##### Entries supplied
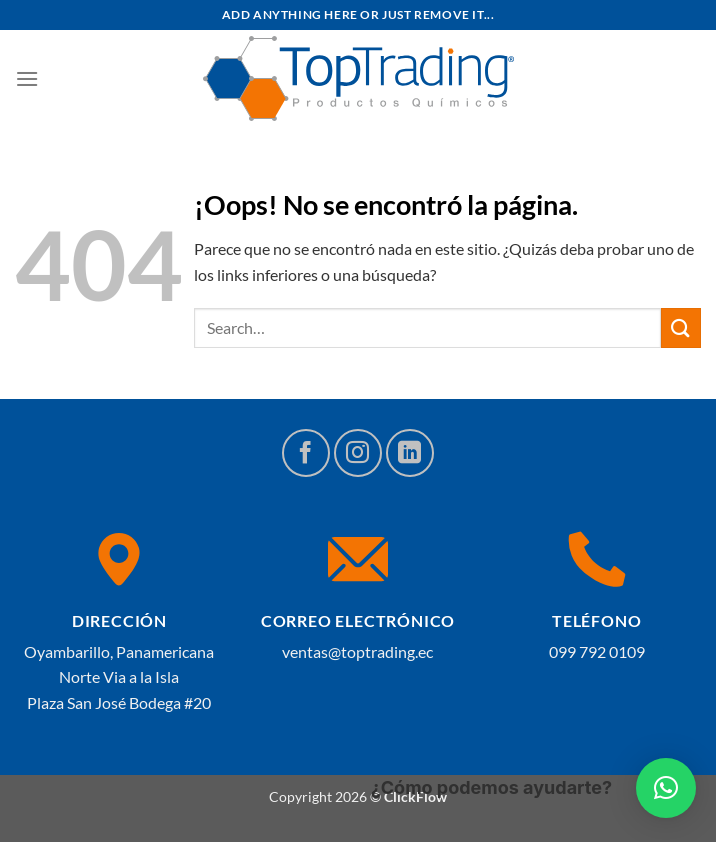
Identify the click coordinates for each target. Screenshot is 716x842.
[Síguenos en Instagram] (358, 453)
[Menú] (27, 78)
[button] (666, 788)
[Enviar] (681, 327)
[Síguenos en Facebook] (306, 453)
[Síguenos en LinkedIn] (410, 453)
##########
##### Entries supplied
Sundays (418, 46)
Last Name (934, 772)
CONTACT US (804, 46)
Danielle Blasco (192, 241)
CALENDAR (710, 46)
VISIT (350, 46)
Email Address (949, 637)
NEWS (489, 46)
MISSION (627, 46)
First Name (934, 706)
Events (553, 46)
##########
→ Problem
Please repeat the rows from the line containing "Identify the click" through the line containing "[Síguenos en LinkedIn] (410, 453)", including both of those lines, without any changes.

→ Solution below
Identify the click coordinates for each target. Screenshot is 716x842.
[Síguenos en Instagram] (358, 453)
[Menú] (27, 78)
[button] (666, 788)
[Enviar] (681, 327)
[Síguenos en Facebook] (306, 453)
[Síguenos en LinkedIn] (410, 453)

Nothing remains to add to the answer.